(Exercise) The full listing, excluding its pictures, should be printed exactly as it stands.

-------------------------

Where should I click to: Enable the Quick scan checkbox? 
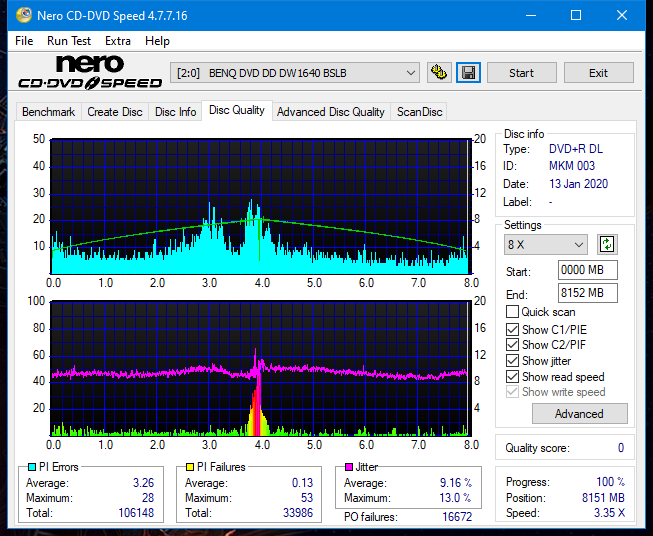513,312
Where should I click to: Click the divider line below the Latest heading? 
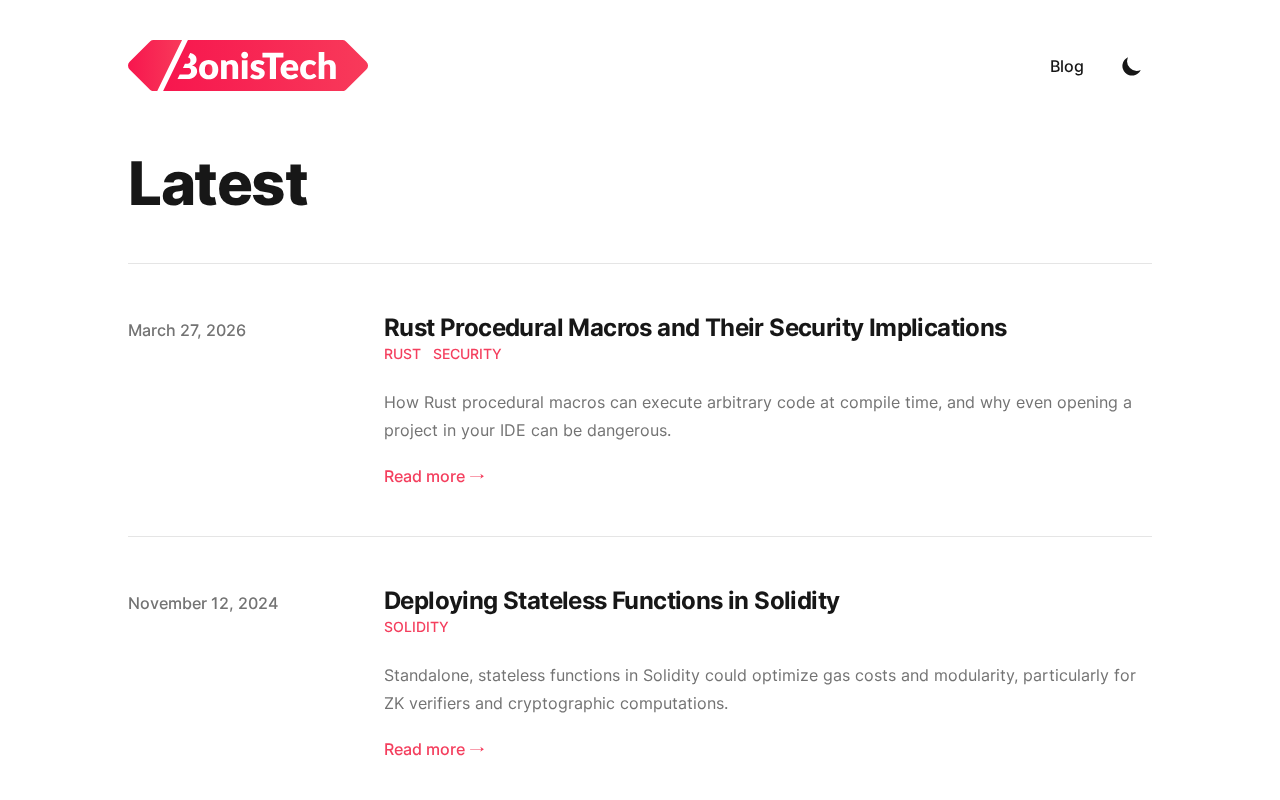point(640,264)
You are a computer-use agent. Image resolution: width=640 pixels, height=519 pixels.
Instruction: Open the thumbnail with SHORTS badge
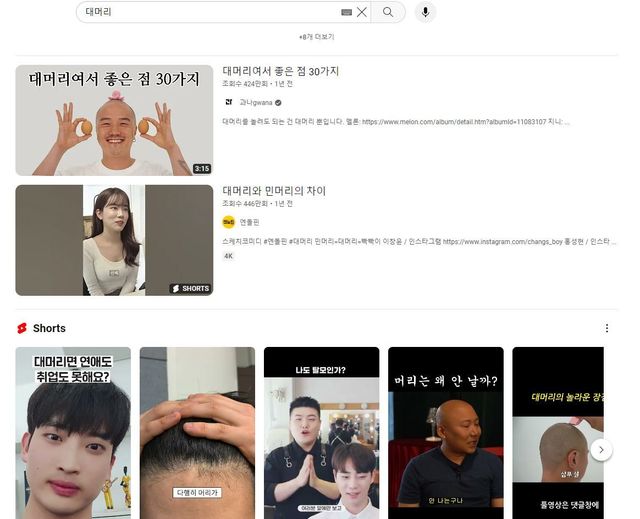click(x=114, y=240)
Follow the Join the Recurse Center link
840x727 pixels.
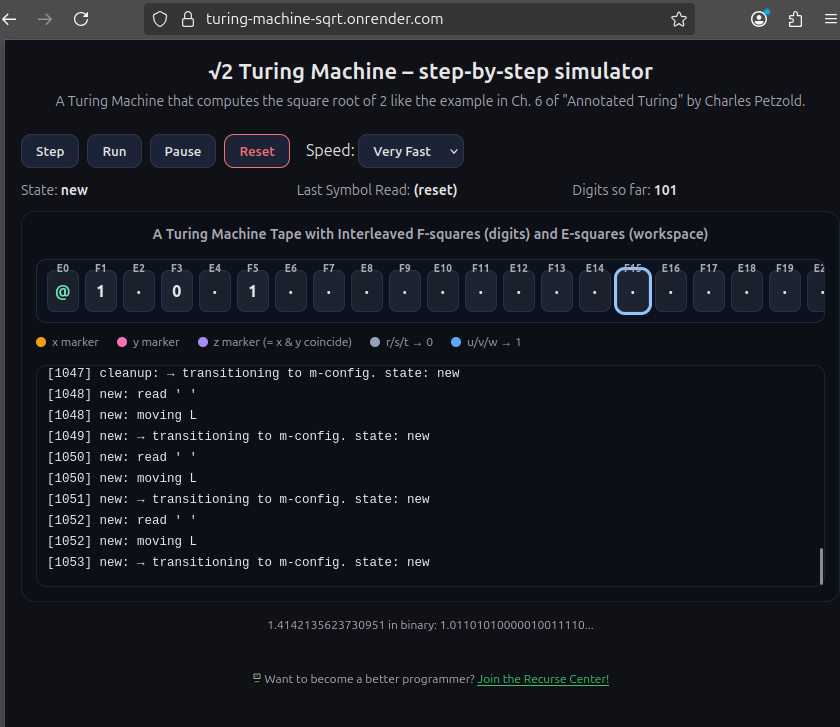542,679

-------------------------

(Your solution)
Where should I click to: Enable the Quick scan checkbox? 
513,312
Where should I click to: Click the divider line below the Latest heading? 
point(640,264)
You are a computer-use agent. Image resolution: width=640 pixels, height=519 pixels.
Instruction: Open the thumbnail with SHORTS badge
click(x=114, y=240)
Follow the Join the Recurse Center link
840x727 pixels.
542,679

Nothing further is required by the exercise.